Data supplied:
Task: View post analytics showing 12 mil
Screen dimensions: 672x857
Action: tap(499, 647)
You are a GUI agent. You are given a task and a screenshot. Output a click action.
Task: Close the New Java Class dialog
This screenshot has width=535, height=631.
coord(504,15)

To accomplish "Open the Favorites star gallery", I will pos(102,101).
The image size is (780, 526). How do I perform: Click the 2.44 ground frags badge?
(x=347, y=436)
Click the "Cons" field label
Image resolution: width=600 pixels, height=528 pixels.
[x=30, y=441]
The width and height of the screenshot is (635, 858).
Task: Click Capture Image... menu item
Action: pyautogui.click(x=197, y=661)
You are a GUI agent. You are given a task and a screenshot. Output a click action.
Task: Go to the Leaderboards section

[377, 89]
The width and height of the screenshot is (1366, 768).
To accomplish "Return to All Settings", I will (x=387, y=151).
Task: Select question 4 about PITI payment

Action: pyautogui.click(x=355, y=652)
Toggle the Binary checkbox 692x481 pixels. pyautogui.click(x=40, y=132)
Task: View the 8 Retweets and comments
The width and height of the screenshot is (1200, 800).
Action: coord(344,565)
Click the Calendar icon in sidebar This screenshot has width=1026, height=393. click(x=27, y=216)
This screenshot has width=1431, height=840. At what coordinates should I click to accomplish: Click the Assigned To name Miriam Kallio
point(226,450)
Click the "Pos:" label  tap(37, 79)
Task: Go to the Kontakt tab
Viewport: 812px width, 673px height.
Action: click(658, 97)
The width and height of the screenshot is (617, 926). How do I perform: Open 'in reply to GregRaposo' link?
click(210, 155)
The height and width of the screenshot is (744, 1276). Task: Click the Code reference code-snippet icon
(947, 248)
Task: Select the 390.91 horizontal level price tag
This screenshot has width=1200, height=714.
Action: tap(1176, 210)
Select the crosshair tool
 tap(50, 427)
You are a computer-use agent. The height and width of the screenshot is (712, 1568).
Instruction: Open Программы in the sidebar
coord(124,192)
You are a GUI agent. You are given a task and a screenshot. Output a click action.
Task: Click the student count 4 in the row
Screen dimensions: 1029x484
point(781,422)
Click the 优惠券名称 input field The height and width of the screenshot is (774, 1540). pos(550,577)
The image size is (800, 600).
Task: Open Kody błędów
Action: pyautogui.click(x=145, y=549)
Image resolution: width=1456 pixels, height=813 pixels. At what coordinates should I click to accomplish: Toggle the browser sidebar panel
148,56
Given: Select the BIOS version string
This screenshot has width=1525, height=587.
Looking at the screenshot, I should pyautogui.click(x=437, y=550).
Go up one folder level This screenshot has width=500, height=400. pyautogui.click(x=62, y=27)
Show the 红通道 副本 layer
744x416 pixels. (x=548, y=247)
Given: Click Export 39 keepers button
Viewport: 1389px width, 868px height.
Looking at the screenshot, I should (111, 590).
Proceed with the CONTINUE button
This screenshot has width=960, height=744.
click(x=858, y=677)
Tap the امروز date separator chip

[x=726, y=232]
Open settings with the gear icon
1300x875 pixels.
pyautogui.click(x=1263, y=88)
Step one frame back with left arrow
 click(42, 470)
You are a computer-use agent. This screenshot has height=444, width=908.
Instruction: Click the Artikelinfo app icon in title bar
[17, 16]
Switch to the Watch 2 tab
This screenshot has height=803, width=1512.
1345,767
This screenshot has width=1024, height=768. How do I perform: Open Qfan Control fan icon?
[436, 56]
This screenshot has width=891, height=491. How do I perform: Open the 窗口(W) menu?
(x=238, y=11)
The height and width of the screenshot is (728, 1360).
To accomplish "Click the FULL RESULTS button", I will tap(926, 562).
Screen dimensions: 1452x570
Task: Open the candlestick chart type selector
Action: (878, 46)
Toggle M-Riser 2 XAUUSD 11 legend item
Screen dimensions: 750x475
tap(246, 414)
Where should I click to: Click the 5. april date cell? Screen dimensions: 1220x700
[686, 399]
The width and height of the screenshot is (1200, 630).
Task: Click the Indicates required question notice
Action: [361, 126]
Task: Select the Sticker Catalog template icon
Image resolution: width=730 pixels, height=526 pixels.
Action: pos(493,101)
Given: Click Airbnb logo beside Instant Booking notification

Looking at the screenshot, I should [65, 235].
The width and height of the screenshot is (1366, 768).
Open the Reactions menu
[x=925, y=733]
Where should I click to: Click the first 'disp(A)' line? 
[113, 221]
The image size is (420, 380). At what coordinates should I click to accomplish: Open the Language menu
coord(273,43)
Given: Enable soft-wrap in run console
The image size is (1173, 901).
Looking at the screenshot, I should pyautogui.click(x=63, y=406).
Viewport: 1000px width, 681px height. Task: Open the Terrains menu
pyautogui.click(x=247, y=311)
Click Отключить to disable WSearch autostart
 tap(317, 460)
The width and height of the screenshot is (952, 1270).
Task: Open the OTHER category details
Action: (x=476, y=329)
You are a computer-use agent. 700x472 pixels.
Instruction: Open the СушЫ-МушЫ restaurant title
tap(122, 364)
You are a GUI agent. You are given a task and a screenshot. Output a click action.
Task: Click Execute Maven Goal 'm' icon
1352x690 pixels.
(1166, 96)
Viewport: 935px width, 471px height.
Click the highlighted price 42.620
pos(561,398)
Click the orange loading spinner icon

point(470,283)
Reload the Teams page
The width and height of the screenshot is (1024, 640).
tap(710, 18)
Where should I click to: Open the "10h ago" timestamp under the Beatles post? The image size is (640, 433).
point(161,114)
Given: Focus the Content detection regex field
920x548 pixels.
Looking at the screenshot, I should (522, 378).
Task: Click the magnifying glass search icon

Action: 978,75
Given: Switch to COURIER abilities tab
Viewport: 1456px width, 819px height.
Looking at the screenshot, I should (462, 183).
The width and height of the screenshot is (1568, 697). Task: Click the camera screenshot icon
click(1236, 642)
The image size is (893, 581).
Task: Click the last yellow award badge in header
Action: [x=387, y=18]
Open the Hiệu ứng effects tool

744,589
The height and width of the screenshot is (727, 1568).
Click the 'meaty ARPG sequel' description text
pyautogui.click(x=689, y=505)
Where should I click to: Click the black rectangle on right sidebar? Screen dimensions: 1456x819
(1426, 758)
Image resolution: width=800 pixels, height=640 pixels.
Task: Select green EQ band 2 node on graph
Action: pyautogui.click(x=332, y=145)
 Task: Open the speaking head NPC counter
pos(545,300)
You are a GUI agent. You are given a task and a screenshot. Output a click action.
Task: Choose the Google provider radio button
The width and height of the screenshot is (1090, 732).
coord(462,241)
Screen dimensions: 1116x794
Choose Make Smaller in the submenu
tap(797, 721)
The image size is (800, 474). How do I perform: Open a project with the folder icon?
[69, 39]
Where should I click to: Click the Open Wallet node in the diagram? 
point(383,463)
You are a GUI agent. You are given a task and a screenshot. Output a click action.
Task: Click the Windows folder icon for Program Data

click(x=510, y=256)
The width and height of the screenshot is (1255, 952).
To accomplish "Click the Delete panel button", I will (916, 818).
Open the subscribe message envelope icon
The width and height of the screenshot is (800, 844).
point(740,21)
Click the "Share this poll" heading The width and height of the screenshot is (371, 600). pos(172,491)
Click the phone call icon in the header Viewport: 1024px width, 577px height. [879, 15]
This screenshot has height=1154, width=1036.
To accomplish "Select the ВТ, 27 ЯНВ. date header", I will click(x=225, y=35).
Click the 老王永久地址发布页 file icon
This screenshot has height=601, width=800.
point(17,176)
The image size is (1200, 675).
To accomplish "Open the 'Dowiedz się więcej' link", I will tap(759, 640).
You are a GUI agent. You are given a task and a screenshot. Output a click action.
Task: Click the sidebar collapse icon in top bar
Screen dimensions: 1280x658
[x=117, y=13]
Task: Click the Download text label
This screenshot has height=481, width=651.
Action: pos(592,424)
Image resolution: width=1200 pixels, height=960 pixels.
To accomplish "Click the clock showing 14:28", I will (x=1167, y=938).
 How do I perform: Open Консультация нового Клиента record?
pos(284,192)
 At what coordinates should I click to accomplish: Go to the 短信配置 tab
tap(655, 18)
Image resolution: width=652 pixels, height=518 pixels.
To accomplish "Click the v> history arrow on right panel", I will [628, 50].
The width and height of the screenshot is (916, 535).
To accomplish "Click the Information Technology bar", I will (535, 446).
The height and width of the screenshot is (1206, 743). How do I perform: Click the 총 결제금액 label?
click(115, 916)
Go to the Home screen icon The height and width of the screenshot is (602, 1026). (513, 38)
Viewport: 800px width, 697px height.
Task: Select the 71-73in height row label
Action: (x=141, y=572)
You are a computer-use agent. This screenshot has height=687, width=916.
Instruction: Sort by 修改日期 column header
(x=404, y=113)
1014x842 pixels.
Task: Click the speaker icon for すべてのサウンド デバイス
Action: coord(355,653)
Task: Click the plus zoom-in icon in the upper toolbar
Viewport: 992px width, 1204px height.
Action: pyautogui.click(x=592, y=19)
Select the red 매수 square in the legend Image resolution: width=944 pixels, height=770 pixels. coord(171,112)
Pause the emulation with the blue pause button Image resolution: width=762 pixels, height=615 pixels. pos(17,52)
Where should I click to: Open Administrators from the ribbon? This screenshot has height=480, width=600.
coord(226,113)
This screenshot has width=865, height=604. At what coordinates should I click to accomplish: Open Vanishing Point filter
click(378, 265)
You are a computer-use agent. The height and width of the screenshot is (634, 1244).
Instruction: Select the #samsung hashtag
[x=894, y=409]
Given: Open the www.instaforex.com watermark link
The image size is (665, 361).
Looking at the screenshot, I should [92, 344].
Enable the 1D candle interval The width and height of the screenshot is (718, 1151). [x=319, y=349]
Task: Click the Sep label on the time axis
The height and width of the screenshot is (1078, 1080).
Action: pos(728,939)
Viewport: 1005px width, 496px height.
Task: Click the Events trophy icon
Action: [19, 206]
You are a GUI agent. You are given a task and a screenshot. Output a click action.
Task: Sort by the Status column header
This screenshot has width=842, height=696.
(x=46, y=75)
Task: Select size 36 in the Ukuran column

The problem:
Go through the material line by line. Show each line that contains the string "Enable".

Exercise output:
Given: Enable soft-wrap in run console
Enable the 1D candle interval The width and height of the screenshot is (718, 1151). [x=319, y=349]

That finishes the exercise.